Just minutes after I sent an email to family updating them on the EEG test, our neurologist Dr. Phillips called. Sometimes quick responses are not the best news.
Jenelle's EEG was abnormal, and she is having seizures. On the phone Dr. Phillips wanted me to describe the seizures I've seen Jenelle have, and after that brief discussion, he asked us to come in for more discussion about treatment. He told me on the phone that he though Jenelle might have something called Infantile Spasms, and suggested I research the internet before our meeting to learn more. Of course, I searched the internet, and what I found was pretty grim. On this day, Brett and I met with Dr. Phillips to discuss the diagnosis and treatment.
Dr. Phillips is 95% sure that Jenelle has Infantile Spasms ("IS"). This is a rare form of Epilepsy, and also the most devastating. What I learned from reading the National Epilepsy website is that IS seizures are subtle, more like "spasms", and can sometimes looking like "tummy crunches", all of which we have been observing in Jenelle. Also, IS has an EEG pattern that is "chaotic", with no regular rhythm (I don't know how to spell the technical word for it). Jenelle's EEG patterns fit this description as well. Of the patients diagnosed with IS, 50% have it due to an "unknown" cause. The other 50% have it because of other underlying neurological problems. The "good" 50% usually have an excellent prognosis, and after treatment, they end up seizure free, and develop normally. The "other" 50% do not have a good prognosis. Of that 50%, 80% end up with severe mental retardation, and 20% of that 80% do not live past the age of 5. The "seizures or spasms" do not respond to normal anti-epileptic drugs, but need to be controlled because once they become more severe, they can inflict brain damage. Many children if untreated can even enter a seizure or spasm state permanently, in rare cases. So, in our case, time is of the essence.
The usual treatment is use of steroids, and one in particular called ACTH. This is a short course, but has some serious and potential life threatening side effects. 60 - 80% of patients respond well to ACTH and end up seizure free. Other steroids are also used (Tomomax and Predisone) and they have a similar, but smaller success rate. The Ketogenic Diet also works well with IS patients, but Dr. Phillips feels that this is not a first step we should consider. His office is setting up a team to begin administering this diet to patients, and it is something Jenelle may need down the road.

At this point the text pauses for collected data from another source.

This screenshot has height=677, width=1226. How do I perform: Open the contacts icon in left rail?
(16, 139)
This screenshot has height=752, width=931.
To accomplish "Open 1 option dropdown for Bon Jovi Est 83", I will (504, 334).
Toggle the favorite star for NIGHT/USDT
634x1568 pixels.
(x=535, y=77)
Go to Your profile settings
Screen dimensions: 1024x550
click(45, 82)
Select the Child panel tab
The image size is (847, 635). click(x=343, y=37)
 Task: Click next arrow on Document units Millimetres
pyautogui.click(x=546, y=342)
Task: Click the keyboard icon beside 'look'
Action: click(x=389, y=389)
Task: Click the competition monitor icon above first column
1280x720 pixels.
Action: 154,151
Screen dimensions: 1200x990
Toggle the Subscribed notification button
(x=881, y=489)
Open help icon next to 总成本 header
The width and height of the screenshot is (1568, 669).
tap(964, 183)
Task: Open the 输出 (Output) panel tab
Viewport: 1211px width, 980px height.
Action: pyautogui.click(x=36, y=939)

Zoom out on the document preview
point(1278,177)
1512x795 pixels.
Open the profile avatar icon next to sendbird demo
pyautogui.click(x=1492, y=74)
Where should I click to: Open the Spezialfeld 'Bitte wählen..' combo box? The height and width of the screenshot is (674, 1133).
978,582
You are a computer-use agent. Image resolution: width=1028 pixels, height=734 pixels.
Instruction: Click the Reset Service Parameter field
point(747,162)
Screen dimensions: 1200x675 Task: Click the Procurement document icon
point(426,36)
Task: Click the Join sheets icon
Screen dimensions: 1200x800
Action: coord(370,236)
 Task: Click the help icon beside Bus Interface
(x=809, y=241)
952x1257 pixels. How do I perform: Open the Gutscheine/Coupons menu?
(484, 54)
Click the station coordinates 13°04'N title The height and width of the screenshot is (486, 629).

Regarding Jenelle... she has some positive things on her side that are hopeful. All of her previous tests (MRI, Blood work, Metabolic test, etc.) were normal, also, she is improving every day and progressing well in her development, and she is healthy. All of this helps her chances of landing in that "good" 50%. We also must realize that Jenelle had problems before the seizures started, so if there is an underlying neurological problem we have yet to diagnose, that may place her in the "other" 50% category.
Our next step will be a 24 hour Video EEG, and this will be done either today or tomorrow, depending on scheduling with CHOC. This is basically the same test she had on Friday, but for a longer duration and with video so Dr. Phillips can hopefully find many different types of brain wave patterns as well as see her seizure behavior. He wants to do this to be 100% sure she has IS before we start the aggressive steroid treatment. If the VEEG confirms Jenelle has IS, we will most likely start treatment immediately. The treatment will keep Jenelle in the hospital for the first two weeks, and will basically kill her immune system. She will be out of daycare for at least 7 weeks.
Brett and I had a long discussion about this last night. I also spoke with our family friend who is also doctor and the one who recommended Dr. Phillips. He is confident we have the best neurologist in Orange County. He also recommended that if it were his child, he would seek a second opinion, but that he would not let the timing of that second opinion hold up the treatment. I am going to make some calls this morning to see if we can get an emergency appointment with a neurologist at UCLA for sometime Friday or Monday, hopefully after the VEEG. However, with or without the second opinion, Brett and I feel that this is a type of diagnosis that is pretty cut and dry, and we are confident that Dr. Phillips is being cautiously aggressive, especially in wanting to wait a few more days to do the VEEG.
Jenelle had a couple of seizures in front of Dr. Phillips, and he thought they were very subtle. He thinks we may have caught this extremely early, which is all the more promising for a better outlook for Jenelle. Most likely if this had gone un-noticed, the seizures would become worse and her development would regress. Again, time is of the essence so that we can prevent any brain damage to Jenelle, and so that her body has a better chance of responding to the treatment.
This is obviously going to be a difficult road ahead, but we are trying to stay optimistic. The percentage numbers are very hopeful. If we can stop the seizures, it is possible that Jenelle's development will improve dramatically, and she will develop very normally. We hope and pray this is the case for her.